Evaluation of variants in BRIP1, PALB2 and CHEK2 in a west of Ireland breast cancer cohort.

Abstract

Abstract Abstract #3092 Introduction
 Positive family history is the most important risk factor in breast cancer predisposition. Recent studies have identified variants in BRIP1, PALB2 and CHEK2, which have been proposed as breast cancer susceptibility genes conferring an increased relative risk of 2-4%.
 Aims
 To evaluate the role of the above variants in the West of Ireland population and to examine their potential clinical relevance.
 Methods
 Proposed candidate genetics variants in BRIP1, PALB2 and CHEK2 were interrogated in 192 patients with a high risk of familial breast cancer. Genescan analysis and direct sequencing were used to evaluate these variants.

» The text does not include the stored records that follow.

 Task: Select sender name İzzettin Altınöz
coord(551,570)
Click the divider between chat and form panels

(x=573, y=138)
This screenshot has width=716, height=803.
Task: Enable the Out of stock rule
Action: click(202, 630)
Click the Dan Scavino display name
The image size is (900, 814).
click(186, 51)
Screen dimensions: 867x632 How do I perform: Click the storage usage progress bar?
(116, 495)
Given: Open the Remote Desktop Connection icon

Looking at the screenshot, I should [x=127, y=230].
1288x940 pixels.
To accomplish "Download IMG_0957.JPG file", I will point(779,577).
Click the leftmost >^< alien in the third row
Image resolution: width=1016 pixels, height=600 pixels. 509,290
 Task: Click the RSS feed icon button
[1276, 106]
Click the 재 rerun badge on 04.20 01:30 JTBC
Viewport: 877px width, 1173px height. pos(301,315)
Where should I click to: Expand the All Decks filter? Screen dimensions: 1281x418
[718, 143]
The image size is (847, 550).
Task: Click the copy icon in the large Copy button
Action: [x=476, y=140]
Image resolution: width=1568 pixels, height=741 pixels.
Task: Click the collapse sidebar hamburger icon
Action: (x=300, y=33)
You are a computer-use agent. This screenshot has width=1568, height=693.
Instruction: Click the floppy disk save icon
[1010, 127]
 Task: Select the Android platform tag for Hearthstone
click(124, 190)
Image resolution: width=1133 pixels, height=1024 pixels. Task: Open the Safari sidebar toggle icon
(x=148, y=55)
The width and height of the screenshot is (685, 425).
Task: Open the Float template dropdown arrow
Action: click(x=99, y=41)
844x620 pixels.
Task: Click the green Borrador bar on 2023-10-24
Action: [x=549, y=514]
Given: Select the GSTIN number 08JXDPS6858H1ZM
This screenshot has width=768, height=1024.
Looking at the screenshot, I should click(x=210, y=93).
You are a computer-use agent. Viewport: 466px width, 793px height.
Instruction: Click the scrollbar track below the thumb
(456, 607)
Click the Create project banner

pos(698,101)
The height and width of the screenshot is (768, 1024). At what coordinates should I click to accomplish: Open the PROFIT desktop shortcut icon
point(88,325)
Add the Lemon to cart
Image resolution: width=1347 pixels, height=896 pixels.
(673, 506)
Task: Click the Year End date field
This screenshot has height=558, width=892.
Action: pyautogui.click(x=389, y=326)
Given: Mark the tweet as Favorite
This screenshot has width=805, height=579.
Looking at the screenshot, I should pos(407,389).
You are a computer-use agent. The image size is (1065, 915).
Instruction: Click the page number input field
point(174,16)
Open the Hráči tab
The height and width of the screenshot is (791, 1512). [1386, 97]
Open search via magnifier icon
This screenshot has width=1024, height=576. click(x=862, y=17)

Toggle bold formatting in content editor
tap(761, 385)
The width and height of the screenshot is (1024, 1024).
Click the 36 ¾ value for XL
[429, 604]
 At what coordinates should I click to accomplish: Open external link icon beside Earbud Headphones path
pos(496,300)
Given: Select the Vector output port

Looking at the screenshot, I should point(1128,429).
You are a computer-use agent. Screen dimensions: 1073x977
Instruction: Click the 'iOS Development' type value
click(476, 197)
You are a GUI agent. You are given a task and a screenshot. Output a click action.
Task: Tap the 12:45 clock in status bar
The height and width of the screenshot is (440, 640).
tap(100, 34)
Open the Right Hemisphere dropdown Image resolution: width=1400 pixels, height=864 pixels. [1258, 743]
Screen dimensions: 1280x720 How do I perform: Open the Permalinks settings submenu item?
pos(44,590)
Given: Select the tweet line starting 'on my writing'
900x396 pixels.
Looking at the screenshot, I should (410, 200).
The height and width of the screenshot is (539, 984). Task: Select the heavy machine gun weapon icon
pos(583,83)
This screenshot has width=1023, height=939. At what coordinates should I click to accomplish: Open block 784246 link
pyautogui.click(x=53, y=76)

Where a variant was exhibited, it was then examined further in 990 sporadic breast cancer patients and 1016 matched non-cancer controls using KASPar genotyping technology.
 Results
 We demonstated mutations in BRIP1 and CHEK2 genes. 1 mutation was found in BRIP1 2392C→T in our 192 patients with a high risk of familial breast cancer. 5 breast cancer patients and 1 control exhibited a CHEK2110delC mutation within 990 breast cancer patients and 1016 matched non-cancer controls. Mutations previously demonstrated in PALB2 were not evident in 192 high risk patients.
 Conclusions
 We have confirmed the presence of variants in BRIP1 and CHEK2, candidate moderate penetrance genes, in breast cancer patients with a strong family history of breast cancer. This may have implications in clinical practice as our knowledge of these variants expands. The absense of PALB2 variants in patients at high genetic risk points to a low clinical significance. Our findings contribute to a better understanding of inherited breast cancer risk while helping to optimize future screening, therapeutic and prophylactic programs. Citation Information: Cancer Res 2009;69(2 Suppl):Abstract nr 3092.